What this task involves: Take the lines below from the one with "Click the Algorand ALGO logo" through the one with "Given: Open Signing & Capabilities tab" and retype them exactly. Include nothing else, and no pictures.

(Data excerpts)

* * * * *

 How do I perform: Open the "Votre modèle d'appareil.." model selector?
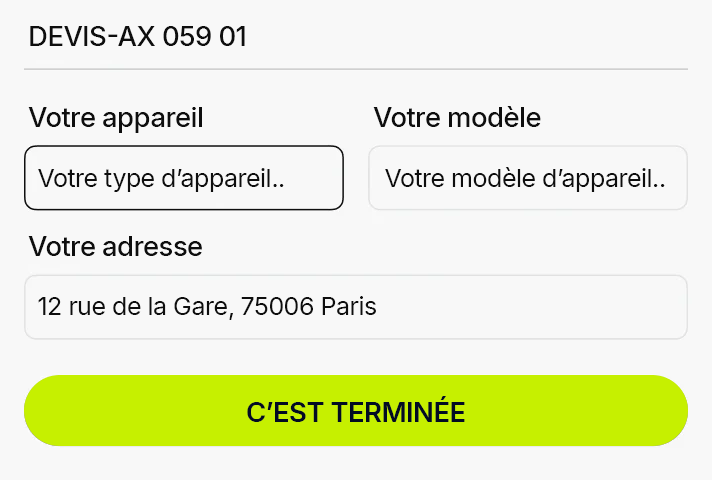click(x=527, y=178)
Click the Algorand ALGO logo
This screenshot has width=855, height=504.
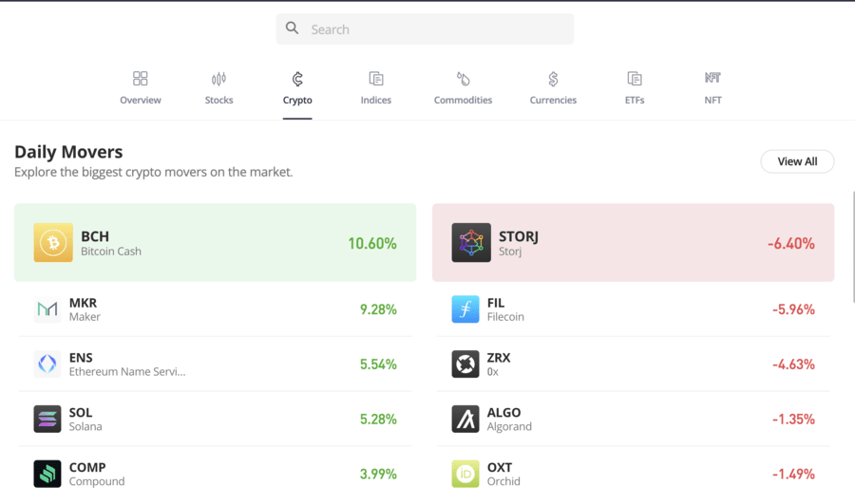(x=466, y=419)
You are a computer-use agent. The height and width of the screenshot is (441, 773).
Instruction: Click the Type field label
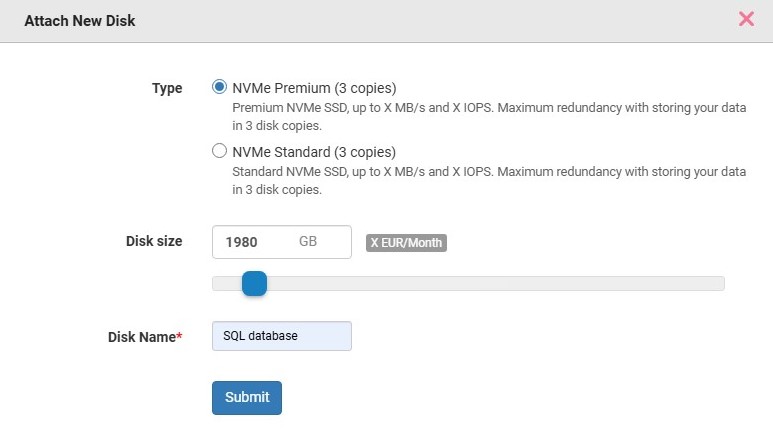click(x=167, y=89)
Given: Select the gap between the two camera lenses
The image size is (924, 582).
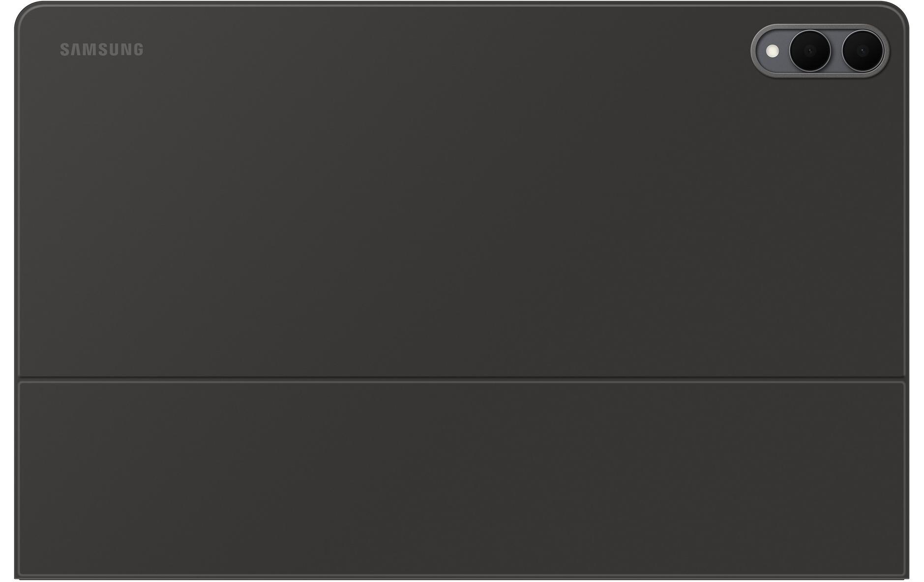Looking at the screenshot, I should click(x=836, y=50).
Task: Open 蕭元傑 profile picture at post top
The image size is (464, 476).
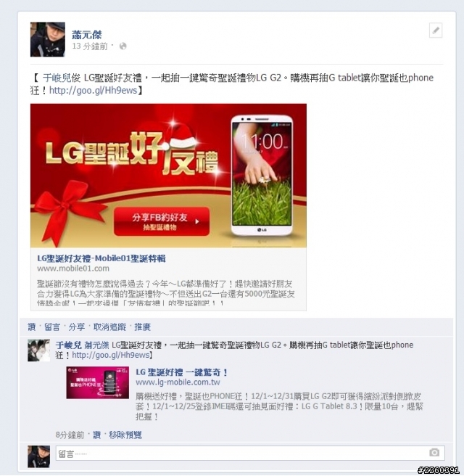Action: [48, 39]
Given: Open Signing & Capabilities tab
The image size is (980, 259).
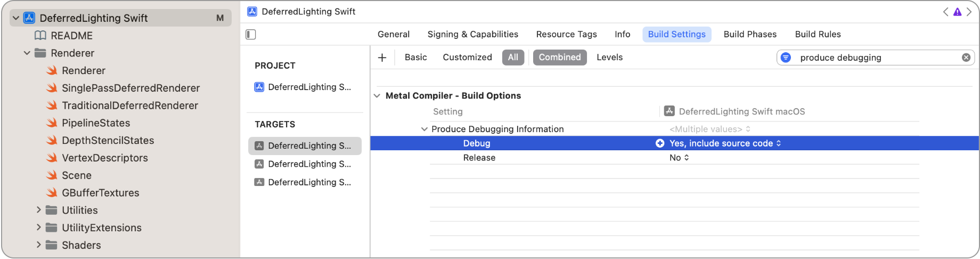Looking at the screenshot, I should coord(472,34).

* * * * *

Answer box:
Click the Algorand ALGO logo
This screenshot has width=855, height=504.
(x=466, y=419)
You are a computer-use agent. The height and width of the screenshot is (441, 773).
Instruction: Click the Type field label
click(x=167, y=89)
Given: Select the gap between the two camera lenses
The image size is (924, 582).
Looking at the screenshot, I should click(x=836, y=50).
Task: Open 蕭元傑 profile picture at post top
The image size is (464, 476).
Action: [48, 39]
Given: Open Signing & Capabilities tab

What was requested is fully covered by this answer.